* [EXERCISE AIM]: Could you put the lines from the one containing "Screen dimensions: 1568x722" up to and including the one containing "[x=545, y=355]" into a Markdown table, with a Row column holding a running number and a Line column holding the line itself, and with any blank lines dropped?

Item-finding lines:

------------------------------------

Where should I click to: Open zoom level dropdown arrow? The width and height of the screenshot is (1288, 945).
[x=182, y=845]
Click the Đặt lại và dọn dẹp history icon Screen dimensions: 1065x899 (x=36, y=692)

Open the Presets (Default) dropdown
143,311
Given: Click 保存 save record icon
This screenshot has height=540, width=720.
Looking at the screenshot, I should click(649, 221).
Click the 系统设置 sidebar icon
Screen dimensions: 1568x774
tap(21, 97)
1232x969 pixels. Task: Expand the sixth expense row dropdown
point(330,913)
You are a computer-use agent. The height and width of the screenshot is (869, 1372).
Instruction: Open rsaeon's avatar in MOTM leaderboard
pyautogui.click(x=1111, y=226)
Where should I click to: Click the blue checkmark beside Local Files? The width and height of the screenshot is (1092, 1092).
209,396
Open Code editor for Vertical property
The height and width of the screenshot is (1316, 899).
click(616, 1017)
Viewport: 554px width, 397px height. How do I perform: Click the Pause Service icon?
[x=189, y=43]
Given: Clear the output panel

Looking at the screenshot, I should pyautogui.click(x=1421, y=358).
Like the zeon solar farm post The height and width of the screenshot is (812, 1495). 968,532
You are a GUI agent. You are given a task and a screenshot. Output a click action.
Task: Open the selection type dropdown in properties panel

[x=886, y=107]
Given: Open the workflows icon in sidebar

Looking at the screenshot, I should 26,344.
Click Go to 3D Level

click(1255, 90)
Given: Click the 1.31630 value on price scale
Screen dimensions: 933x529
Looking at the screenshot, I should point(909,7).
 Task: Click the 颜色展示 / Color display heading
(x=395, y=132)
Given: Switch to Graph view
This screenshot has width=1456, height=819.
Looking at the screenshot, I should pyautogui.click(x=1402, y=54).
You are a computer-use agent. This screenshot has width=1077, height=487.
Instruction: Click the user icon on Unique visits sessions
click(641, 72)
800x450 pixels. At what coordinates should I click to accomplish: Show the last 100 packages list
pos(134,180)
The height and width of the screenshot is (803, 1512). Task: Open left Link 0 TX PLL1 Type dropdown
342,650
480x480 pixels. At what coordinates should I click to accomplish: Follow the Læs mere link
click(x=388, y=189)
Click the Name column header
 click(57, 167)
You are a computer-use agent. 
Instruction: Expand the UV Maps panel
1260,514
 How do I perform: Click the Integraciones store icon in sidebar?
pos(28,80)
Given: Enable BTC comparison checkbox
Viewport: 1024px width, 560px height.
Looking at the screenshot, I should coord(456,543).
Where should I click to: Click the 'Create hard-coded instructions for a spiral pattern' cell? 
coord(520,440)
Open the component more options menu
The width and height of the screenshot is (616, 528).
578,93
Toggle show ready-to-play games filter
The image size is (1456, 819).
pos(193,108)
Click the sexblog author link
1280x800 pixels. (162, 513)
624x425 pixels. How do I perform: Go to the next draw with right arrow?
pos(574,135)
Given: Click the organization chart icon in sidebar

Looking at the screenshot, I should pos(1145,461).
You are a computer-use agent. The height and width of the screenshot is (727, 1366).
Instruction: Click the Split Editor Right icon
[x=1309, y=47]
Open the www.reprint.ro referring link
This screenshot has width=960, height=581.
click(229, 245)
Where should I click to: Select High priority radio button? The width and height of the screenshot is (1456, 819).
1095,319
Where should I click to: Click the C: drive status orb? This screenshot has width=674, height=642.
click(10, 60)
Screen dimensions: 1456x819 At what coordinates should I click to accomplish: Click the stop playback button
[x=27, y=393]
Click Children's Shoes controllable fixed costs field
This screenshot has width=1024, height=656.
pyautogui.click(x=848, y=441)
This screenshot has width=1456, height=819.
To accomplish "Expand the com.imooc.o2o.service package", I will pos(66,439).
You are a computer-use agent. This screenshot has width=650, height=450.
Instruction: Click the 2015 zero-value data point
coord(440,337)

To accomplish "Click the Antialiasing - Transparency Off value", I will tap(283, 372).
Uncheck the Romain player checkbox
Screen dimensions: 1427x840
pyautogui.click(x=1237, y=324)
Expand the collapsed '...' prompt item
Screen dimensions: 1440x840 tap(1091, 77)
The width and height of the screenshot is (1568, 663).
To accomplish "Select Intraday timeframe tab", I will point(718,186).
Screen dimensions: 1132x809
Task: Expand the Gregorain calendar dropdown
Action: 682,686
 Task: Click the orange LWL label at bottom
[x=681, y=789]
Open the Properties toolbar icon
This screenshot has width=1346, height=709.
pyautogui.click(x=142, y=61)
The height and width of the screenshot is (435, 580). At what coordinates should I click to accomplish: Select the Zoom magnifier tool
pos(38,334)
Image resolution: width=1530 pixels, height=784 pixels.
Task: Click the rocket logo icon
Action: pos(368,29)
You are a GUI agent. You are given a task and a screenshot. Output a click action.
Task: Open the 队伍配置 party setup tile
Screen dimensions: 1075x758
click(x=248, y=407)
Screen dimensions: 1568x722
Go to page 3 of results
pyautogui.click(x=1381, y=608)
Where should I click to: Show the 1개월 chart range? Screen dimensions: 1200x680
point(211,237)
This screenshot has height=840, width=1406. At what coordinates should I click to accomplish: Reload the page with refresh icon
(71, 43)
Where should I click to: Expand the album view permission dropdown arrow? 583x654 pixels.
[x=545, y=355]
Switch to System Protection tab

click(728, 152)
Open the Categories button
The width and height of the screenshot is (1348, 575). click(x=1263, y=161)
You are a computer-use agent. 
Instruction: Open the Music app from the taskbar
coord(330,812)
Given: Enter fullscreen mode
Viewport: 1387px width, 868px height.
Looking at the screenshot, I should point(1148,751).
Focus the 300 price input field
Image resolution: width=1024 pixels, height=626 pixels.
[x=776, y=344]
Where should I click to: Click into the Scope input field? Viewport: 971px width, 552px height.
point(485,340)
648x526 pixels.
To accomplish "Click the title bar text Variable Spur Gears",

------------------------------------

* [ANSWER FOR THE TASK]:
| Row | Line |
|---|---|
| 1 | Screen dimensions: 1568x722 |
| 2 | Go to page 3 of results |
| 3 | pyautogui.click(x=1381, y=608) |
| 4 | Where should I click to: Show the 1개월 chart range? Screen dimensions: 1200x680 |
| 5 | point(211,237) |
| 6 | This screenshot has height=840, width=1406. At what coordinates should I click to accomplish: Reload the page with refresh icon |
| 7 | (71, 43) |
| 8 | Where should I click to: Expand the album view permission dropdown arrow? 583x654 pixels. |
| 9 | [x=545, y=355] |